Insects represent over half of the planet's biological diversity. This popular textbook provides a comprehensive introduction to this extraordinary diversity, and places entomology central to the theory and practice of evolutionary and ecological studies.
Fully revised, this fifth edition opens with a chapter concerning the popular side of insect studies, including insects in citizen science, zoos and butterfly houses, and insects as food for humans and animals. Key features of insect
structure, function, behaviour, ecology and classification are integrated with appropriate molecular studies. Much of the book is organized around major biological themes: living on the ground, in water, on plants, in colonies, and as predators, parasites/parasitoids and prey insects. A strong evolutionary theme is maintained throughout.
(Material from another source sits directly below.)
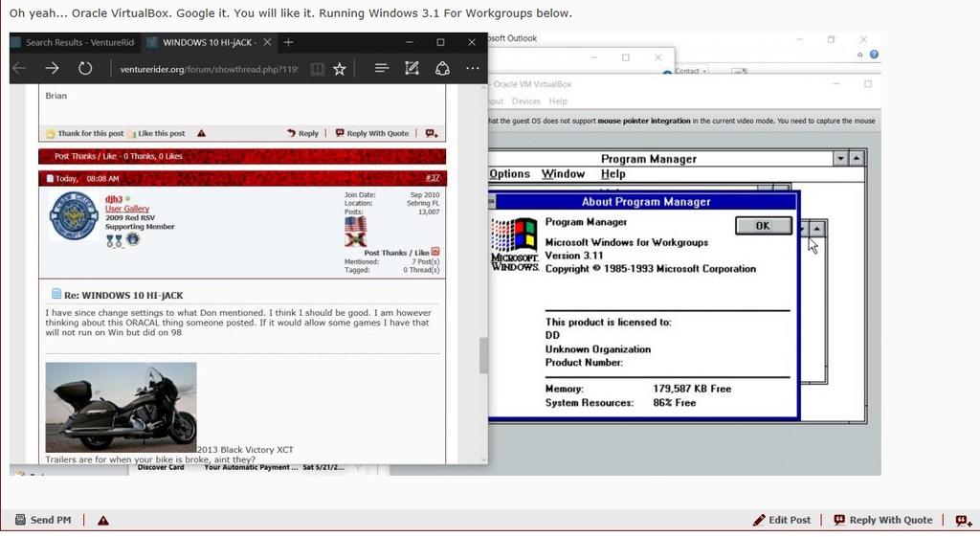Click the Make a Web Note icon
Viewport: 980px width, 537px height.
click(x=412, y=68)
There is major revision to the chapter on systematics and a new chapter, Insects in a Changing World, includes insect responses to, and the consequences of, both climate change and human-assisted global alterations to distributions. Updated 'Taxoboxes' demonstrate topical issues and provide concise information on all aspects of each of the 28 major groupings (orders) of insects, plus the three orders of non-insect hexapods. New boxes describe a worrying increase in insect threats to landscape and commercial trees (including eucalypts, palms and coffee) and explain the value of genetic data, including evolutionary developmental biology and DNA barcoding, in insect biodiversity studies.
The authors maintain the clarity and conciseness of earlier editions, and extend the profuse illustrations with new hand-drawn figures. Over 50 colour photographs, together with the informative text and an accompanying website with links to video clips, appendices, textboxes and further reading lists, encourage a deeper scientific study of insects. The book is intended as the principal text for students studying entomology, as well as a reference text for undergraduate and graduate courses in the fields of ecology, agriculture, fisheries and forestry, palaeontology, zoology, and medical and veterinary science.
Penny Gullan and Peter Cranston are adjunct professors in Evolution, Ecology and Genetics, in the Research School of Biology, The Australian National University, Canberra, Australia, where they conduct research on the biodiversity and systematics of Coccoidea and Chironomidae, respectively. Both maintain emeritus connections with the Department of Entomology and Nematology, University of California, Davis, USA.